## [Passage provided]
[Begin]

U.S. closer to scrutinizing key clearinghouses
WASHINGTON/BOCA RATON, Florida |
WASHINGTON/BOCA RATON, Florida (Reuters) - Regulators moved closer on Thursday to ramping up supervision of clearinghouses, part of an effort to manage risks in the roughly $600 trillion over-the-counter global derivatives market.
A council of regulators, charged with identifying potential threats to financial markets, sought input on what criteria should be used to decide which clearinghouses should be policed by the Federal Reserve.
Clearinghouses or financial market entities chosen as "systemically important" would also gain access to the Fed's emergency lending facilities, prompting concern from a top financial regulator on the council.
Federal Deposit Insurance Corp Chairman Sheila Bair said she was concerned about "moral hazard" or inducing careless corporate behavior because of a belief the government will always come to the rescue.

[End]

## [Source data]
[Begin]

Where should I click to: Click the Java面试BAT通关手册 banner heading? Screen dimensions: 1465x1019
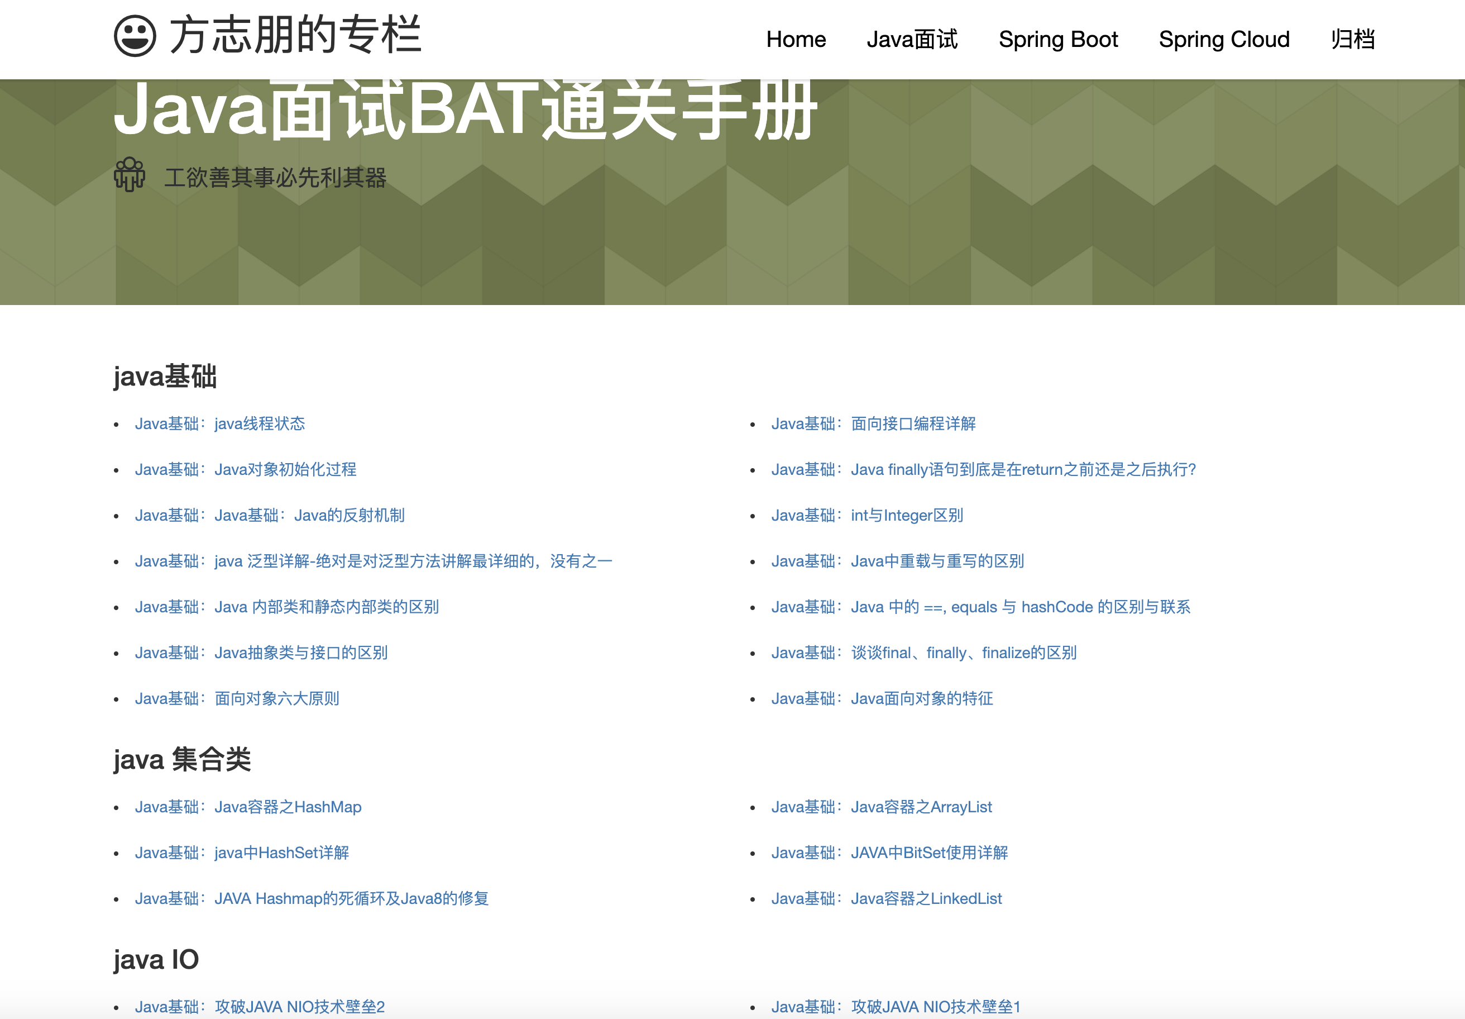tap(465, 110)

[End]

## [Given exercise 1]
Answer these from the clearinghouse article:
(a) Roughly how large is the over-the-counter global derivatives market?
(b) Which body would police the clearinghouses chosen by the council of regulators?
(c) Who expressed concern about "moral hazard"?
## [Given exercise 2]
Reproduce the clearinghouse article from the words "Federal Deposit Insurance" up to and including the words "to the rescue.".
You can set the listing aside; it plays no part here.

## [Task response 1]
(a) Roughly $600 trillion.
(b) The Federal Reserve.
(c) Federal Deposit Insurance Corp Chairman Sheila Bair.

## [Task response 2]
Federal Deposit Insurance Corp Chairman Sheila Bair said she was concerned about "moral hazard" or inducing careless corporate behavior because of a belief the government will always come to the rescue.